Smirnakis, S., Brewer, A., Schmid, M., Tolias, A., Augath, M., Inhoffen, W., et al. (2002). Macaque visual cortex reorganisation after homonymous retinal scotoma probed by fMRI. Poster presented at 32nd Annual Meeting of the Society for Neuroscience (Neuroscience 2002), Orlando, FL, USA.


Cite as: http://hdl.handle.net/11858/00-001M-0000-0013-DE9B-D
Abstract
Visual cortex has the capacity to reorganize in response to changes in sensory input. Early studies of visual deprivation (Blakemore, Hubel, LeVay) suggested that stimulus driven reorganization occurs only during a critical period in early development. Recent electrophysiological studies (Gilbert, Kaas, Chino, Rosa, Heinen) suggest that the visual system of adult mammals may undergo significant reorganization after de-afferentiation. There is an ongoing debate regarding the nature and extent of this reorganization (Horton, DeAngelis). Here we describe measurements of cortical reorganization after inducing a 5-8o homonymous scotoma in the retinas of adult rhesus macaques with a photocoagulation laser (GYC-2000, NIDEK). We used 4.7T functional magnetic resonance imaging (fMRI) in the anesthetized macaque preparation (Logothetis et al., Nat Neurosci 1999) to track the changes in visual field maps in early cortical areas. FMRI is appealing as it is noninvasive, provides global coverage of the visual areas, and facilitates comparison with human studies.
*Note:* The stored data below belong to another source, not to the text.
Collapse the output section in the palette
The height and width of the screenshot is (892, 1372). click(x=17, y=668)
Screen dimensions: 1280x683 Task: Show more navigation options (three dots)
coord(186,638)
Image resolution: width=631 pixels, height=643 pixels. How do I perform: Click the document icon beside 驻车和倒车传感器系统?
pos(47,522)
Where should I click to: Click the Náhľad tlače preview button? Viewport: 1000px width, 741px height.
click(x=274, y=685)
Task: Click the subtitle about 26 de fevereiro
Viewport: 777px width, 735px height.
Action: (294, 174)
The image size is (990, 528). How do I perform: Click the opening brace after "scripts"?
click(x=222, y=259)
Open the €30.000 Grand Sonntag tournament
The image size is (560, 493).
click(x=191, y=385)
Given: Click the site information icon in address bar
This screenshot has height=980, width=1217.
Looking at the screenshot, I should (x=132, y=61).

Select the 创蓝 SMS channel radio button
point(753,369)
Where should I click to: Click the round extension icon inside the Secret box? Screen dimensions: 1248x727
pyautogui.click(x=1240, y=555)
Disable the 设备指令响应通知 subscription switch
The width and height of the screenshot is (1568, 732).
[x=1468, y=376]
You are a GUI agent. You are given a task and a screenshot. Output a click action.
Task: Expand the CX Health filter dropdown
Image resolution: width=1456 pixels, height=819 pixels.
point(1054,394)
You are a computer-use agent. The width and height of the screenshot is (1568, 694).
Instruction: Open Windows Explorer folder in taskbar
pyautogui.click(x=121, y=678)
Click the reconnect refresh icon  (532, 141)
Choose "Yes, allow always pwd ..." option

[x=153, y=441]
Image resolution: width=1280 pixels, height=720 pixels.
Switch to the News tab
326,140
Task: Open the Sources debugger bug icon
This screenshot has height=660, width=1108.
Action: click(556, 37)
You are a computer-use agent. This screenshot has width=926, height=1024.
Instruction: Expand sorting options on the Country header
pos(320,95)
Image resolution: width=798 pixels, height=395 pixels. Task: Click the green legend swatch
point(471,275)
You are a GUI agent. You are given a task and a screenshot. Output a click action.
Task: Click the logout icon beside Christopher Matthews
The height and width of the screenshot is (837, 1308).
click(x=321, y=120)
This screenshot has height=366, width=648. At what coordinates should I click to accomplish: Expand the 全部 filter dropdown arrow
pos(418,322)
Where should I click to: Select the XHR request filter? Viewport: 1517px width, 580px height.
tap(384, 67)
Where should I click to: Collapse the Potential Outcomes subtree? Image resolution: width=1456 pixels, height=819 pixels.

By comparing the activation patterns seen as a function of time after induction of the scotoma we aim to outline the temporal course of cortical reorganization. Preliminary results, based on one monkey, reveal a localized cortical region within V1 (~1.2x2.5cm2) whose signal response is strongly diminished by the lesion. Further, it appears that the fraction of area V1 silenced by the scotoma changes in time.